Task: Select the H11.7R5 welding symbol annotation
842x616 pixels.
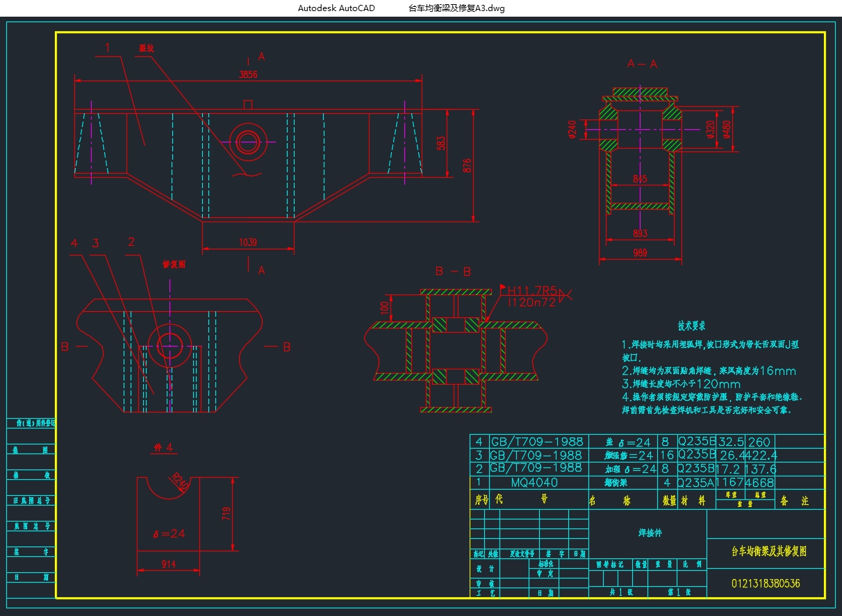Action: click(x=532, y=290)
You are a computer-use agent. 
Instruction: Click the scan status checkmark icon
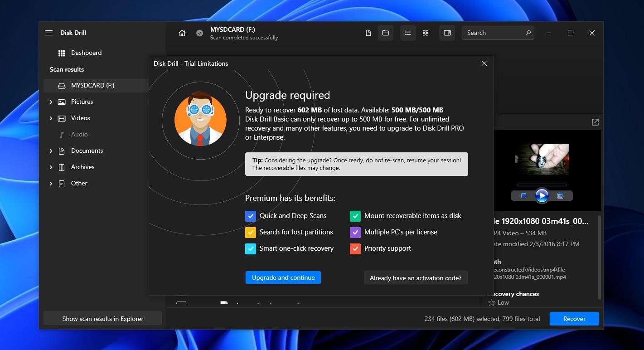click(x=199, y=33)
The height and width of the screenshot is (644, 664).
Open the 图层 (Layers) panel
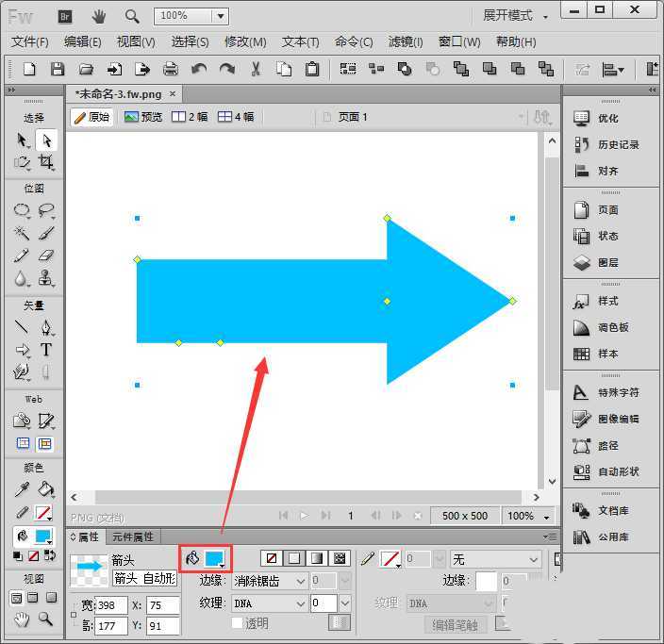coord(608,263)
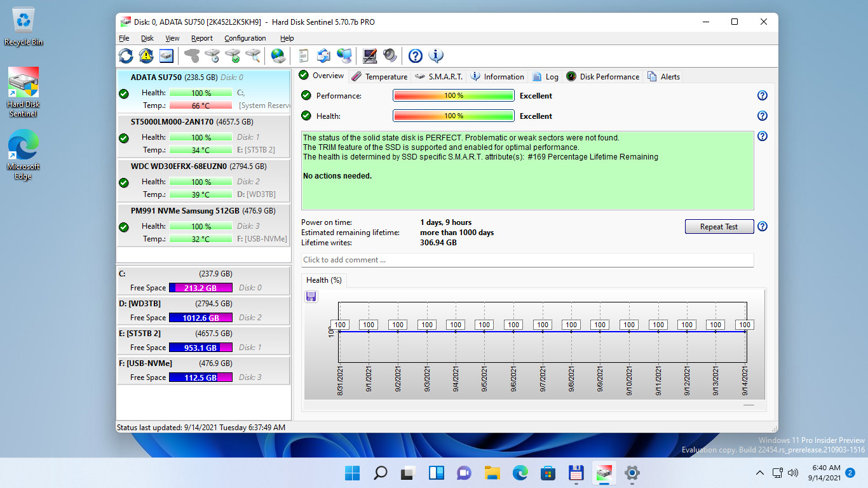Refresh disk status information
Screen dimensions: 868x488
pyautogui.click(x=125, y=56)
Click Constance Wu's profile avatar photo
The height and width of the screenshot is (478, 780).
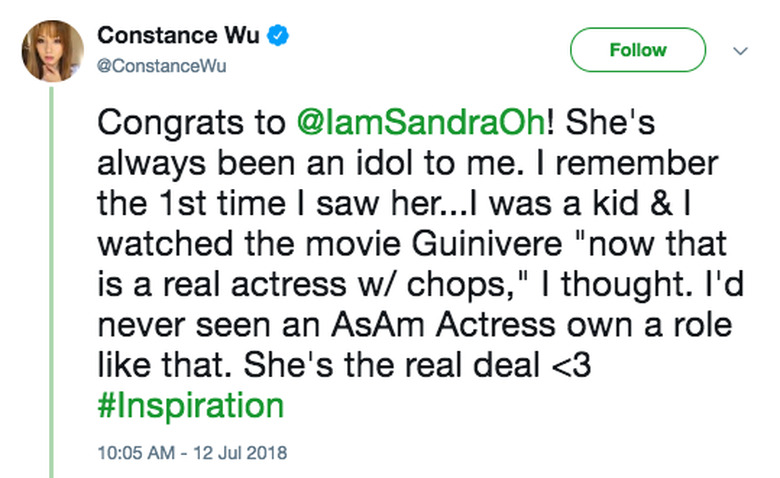click(x=52, y=50)
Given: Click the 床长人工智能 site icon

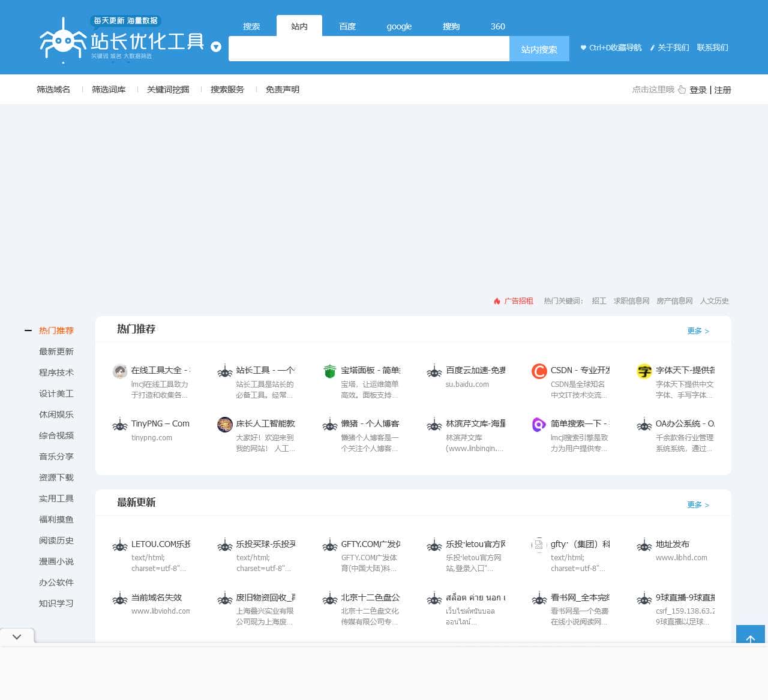Looking at the screenshot, I should click(x=224, y=425).
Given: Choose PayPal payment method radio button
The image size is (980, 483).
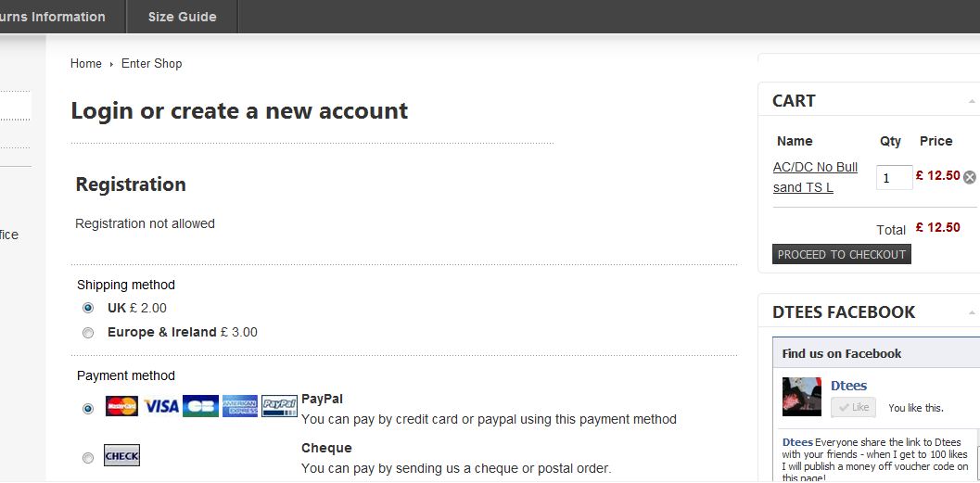Looking at the screenshot, I should (88, 409).
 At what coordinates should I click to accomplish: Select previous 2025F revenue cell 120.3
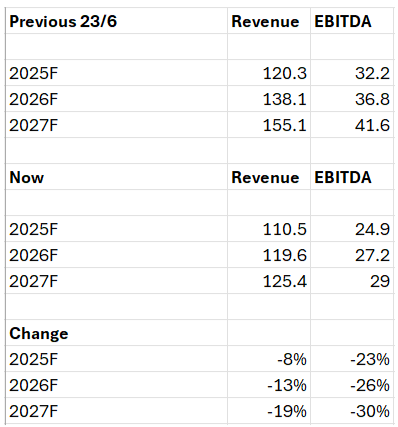269,73
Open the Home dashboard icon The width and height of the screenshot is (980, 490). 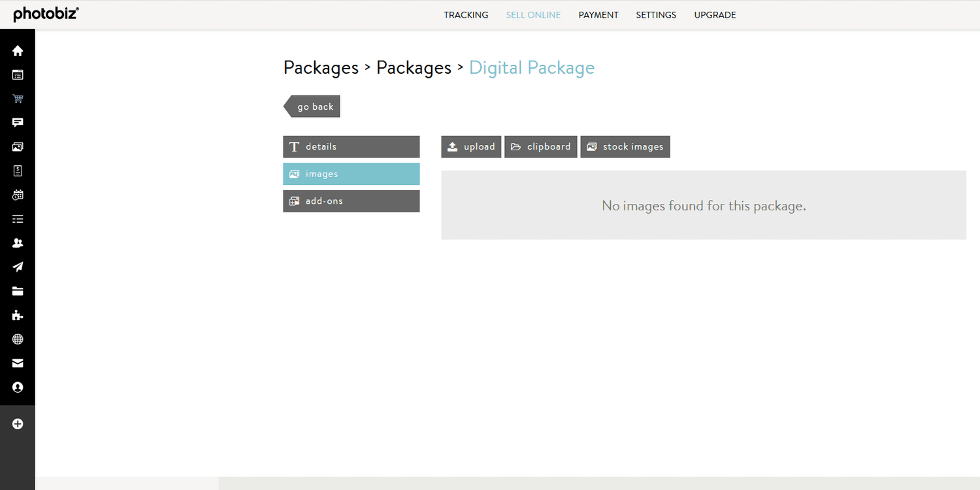click(x=17, y=50)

▸ **Task requirements**:
From the records above, copy only the lines running from the line containing "842x616 pixels." to the line containing "Click Constance Wu's profile avatar photo", both ends included. Leave the pictures out.

▸ **Output**:
842x616 pixels.
Action: click(x=532, y=290)
You are a computer-use agent. 
Instruction: Click the scan status checkmark icon
click(x=199, y=33)
The height and width of the screenshot is (644, 664).
Open the 图层 (Layers) panel
coord(608,263)
Refresh disk status information
Screen dimensions: 868x488
pyautogui.click(x=125, y=56)
Click Constance Wu's profile avatar photo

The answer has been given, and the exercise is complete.